§ The data
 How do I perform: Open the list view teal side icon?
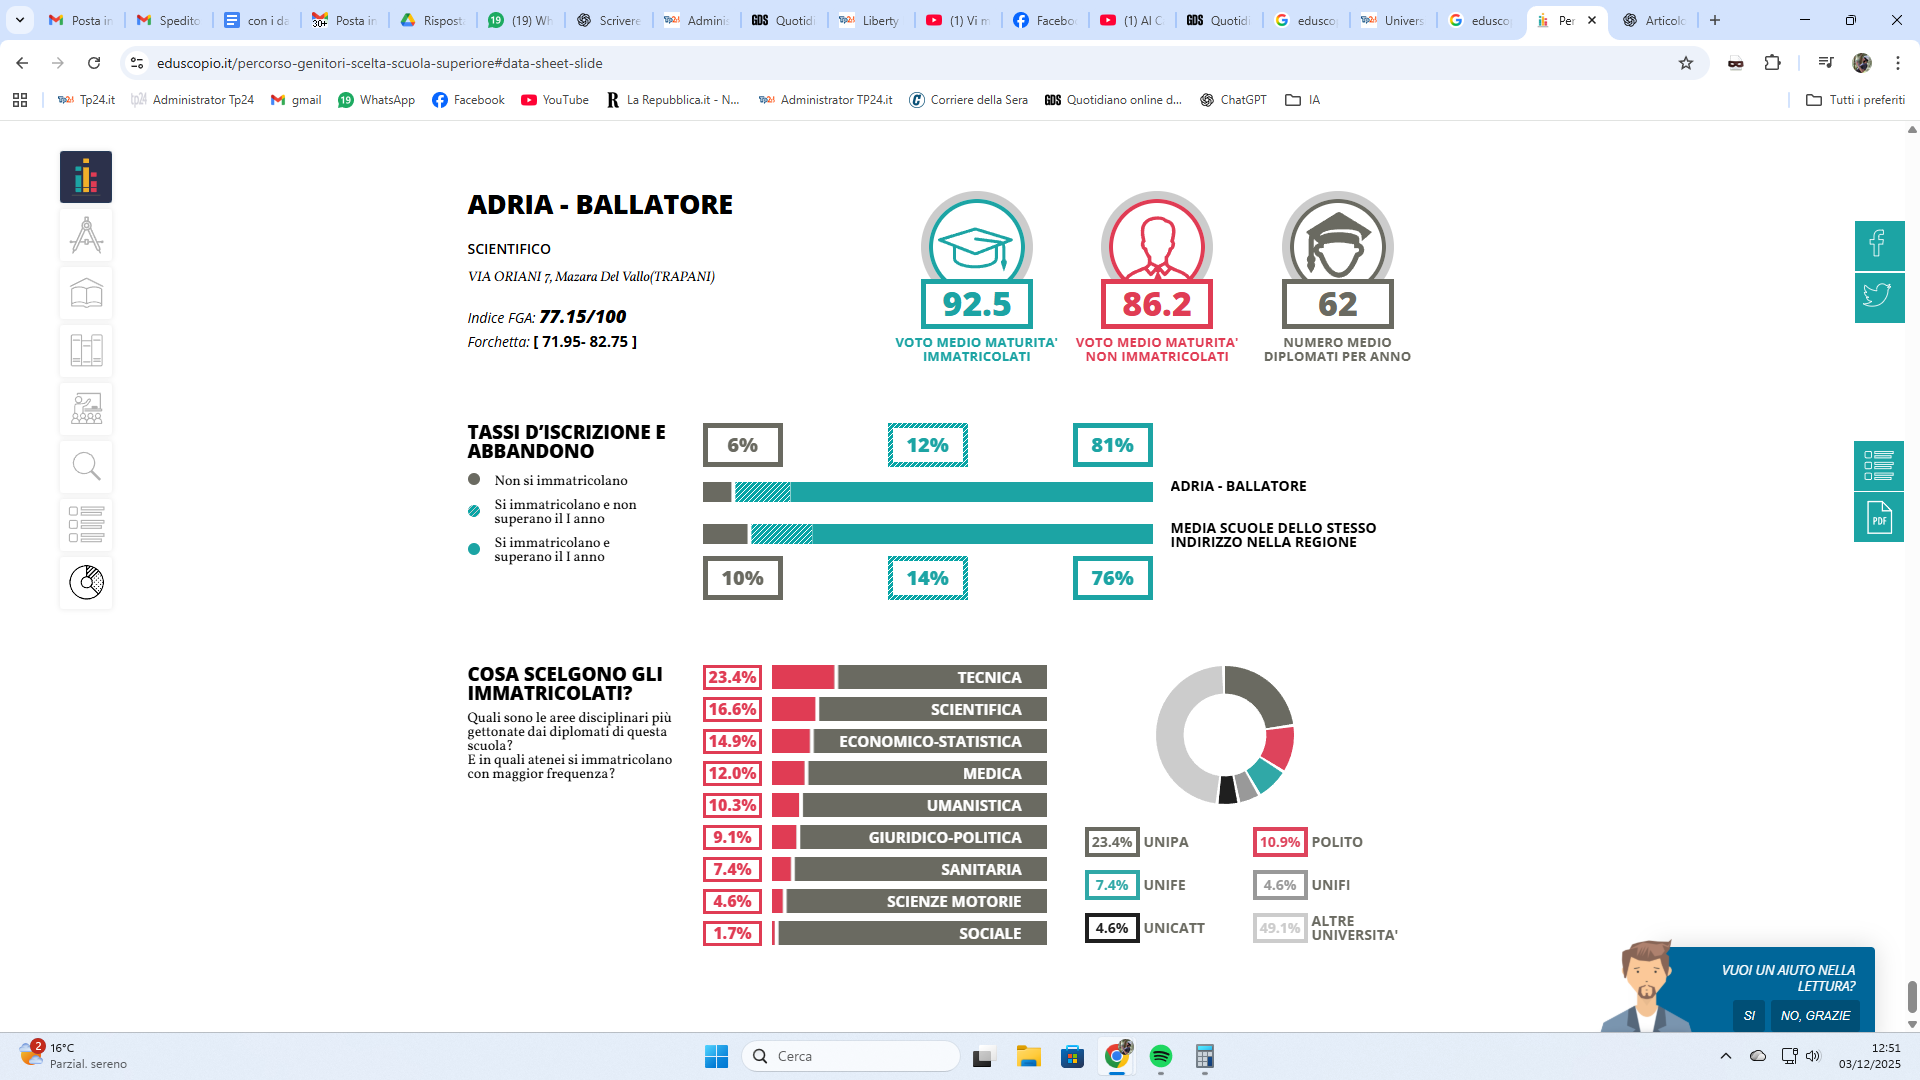point(1878,465)
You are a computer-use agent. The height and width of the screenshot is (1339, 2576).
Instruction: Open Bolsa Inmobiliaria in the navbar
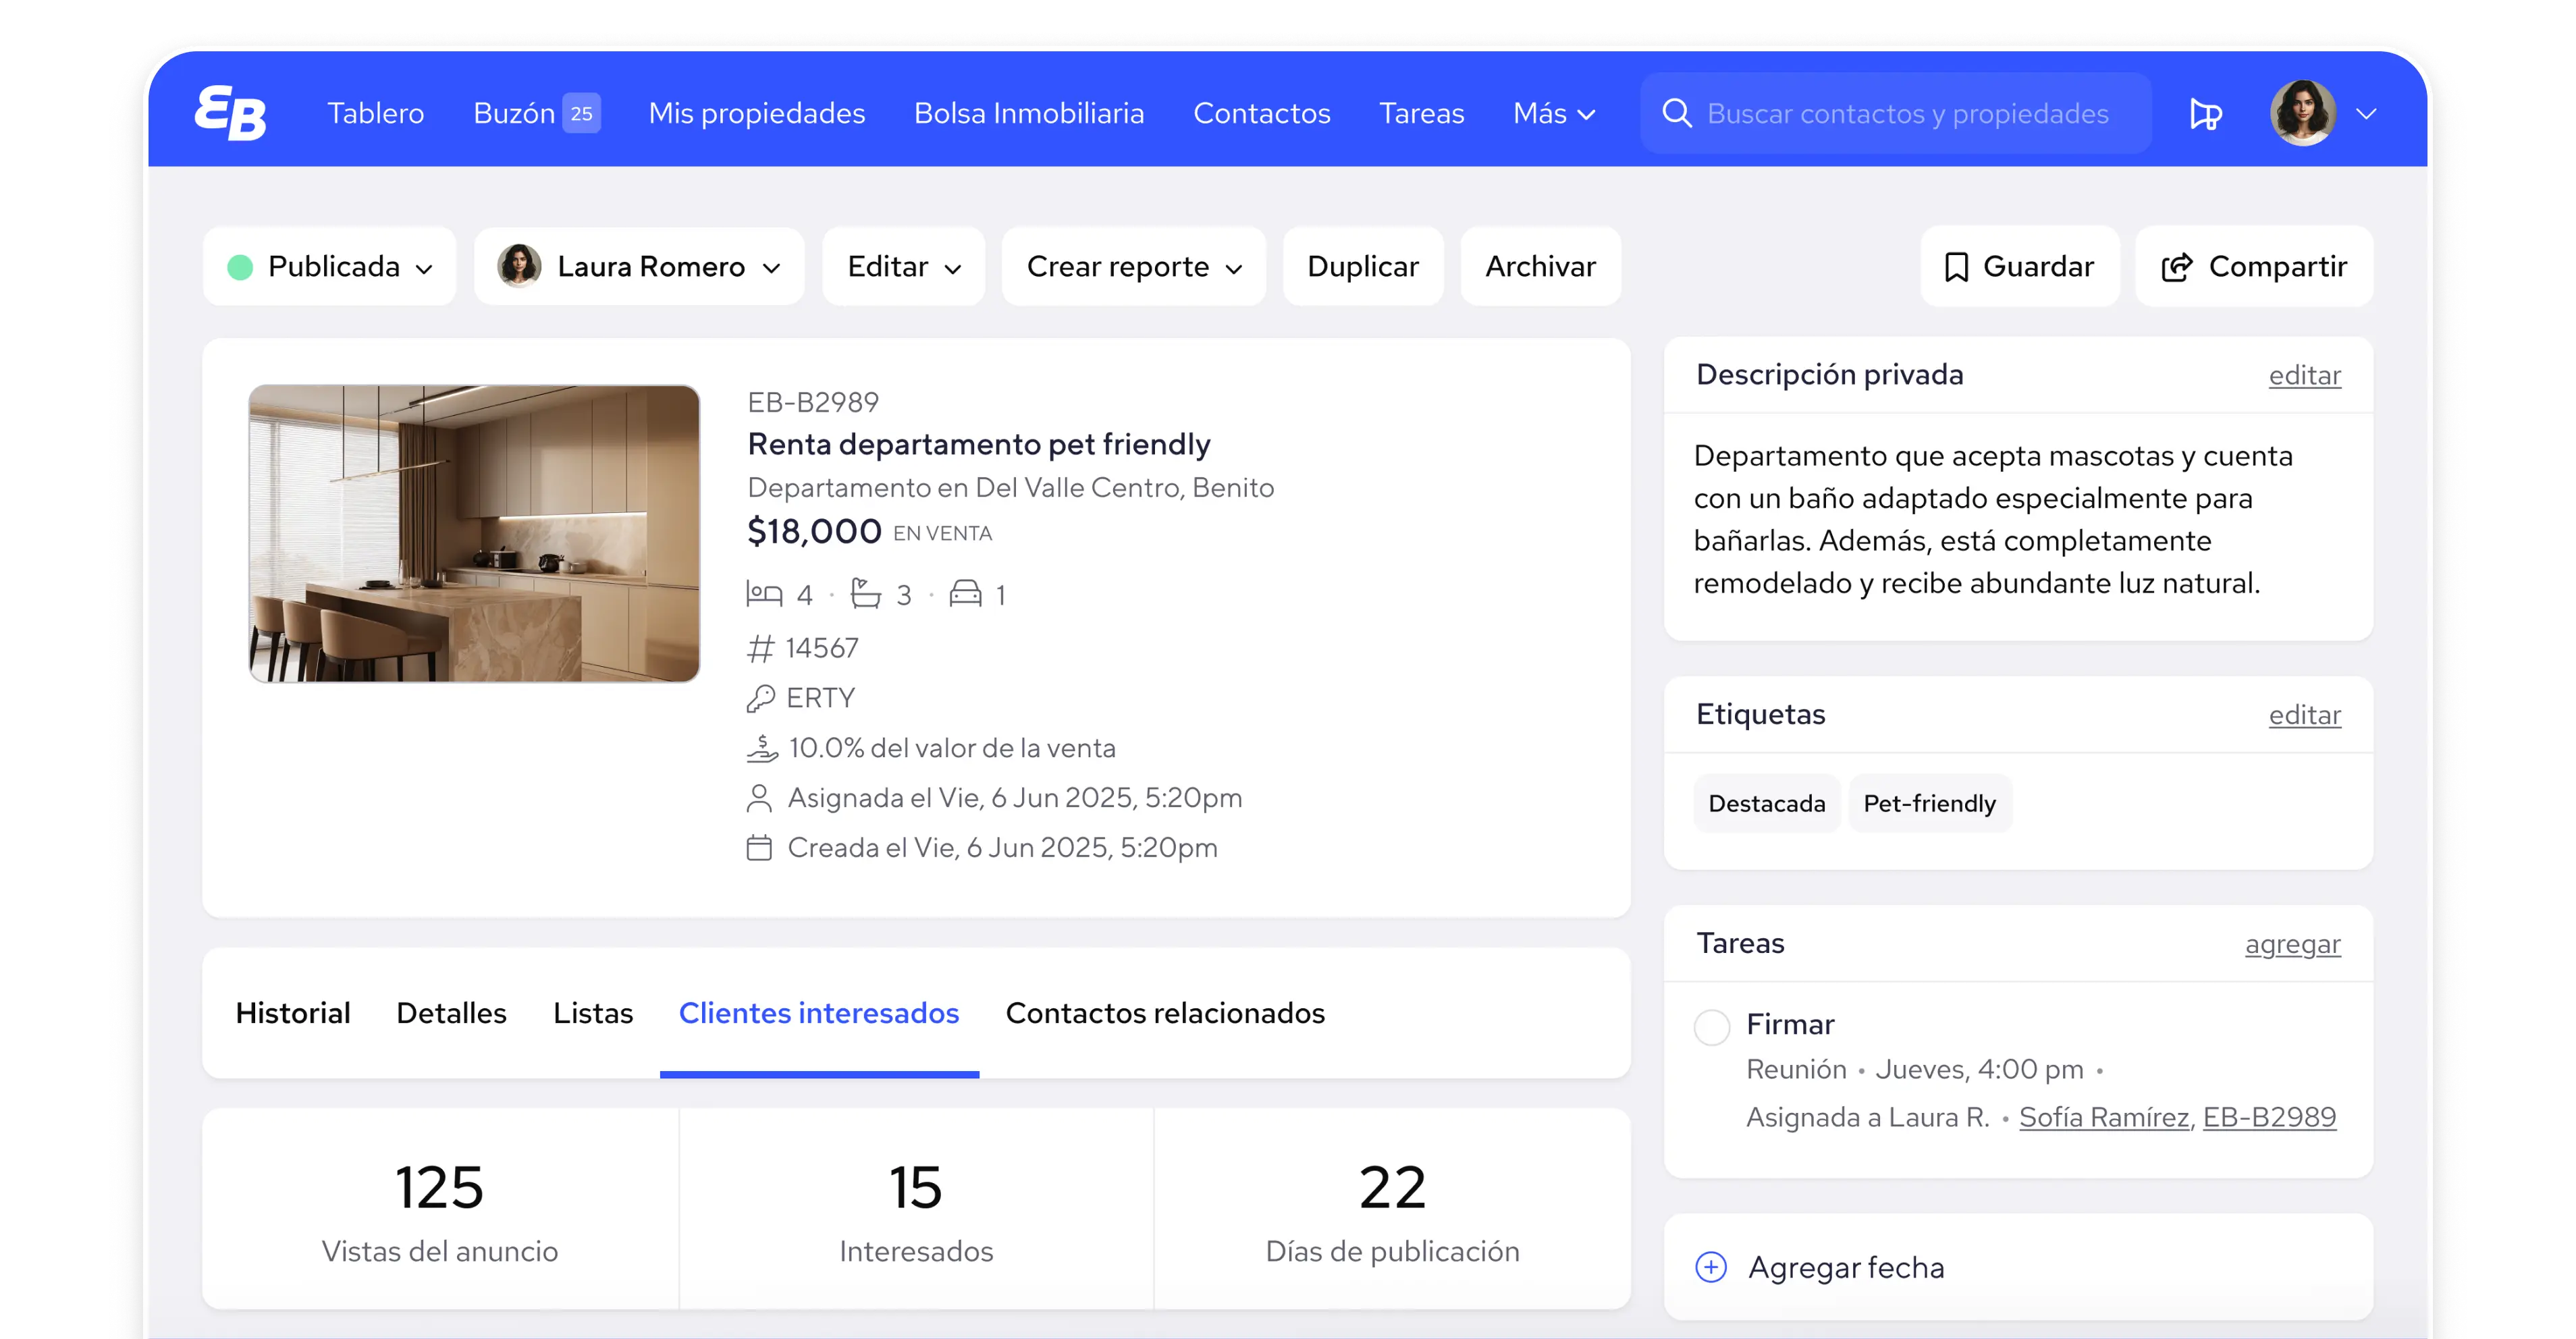[1029, 113]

§ What is expected
Word-for-word transcript, pictures excluded: copy all the material above.

§ Solution to this exercise
 How do I perform: Open the list view teal side icon?
point(1878,465)
You are a computer-use agent. The height and width of the screenshot is (1339, 2576).
Instruction: Open Bolsa Inmobiliaria in the navbar
[1029, 113]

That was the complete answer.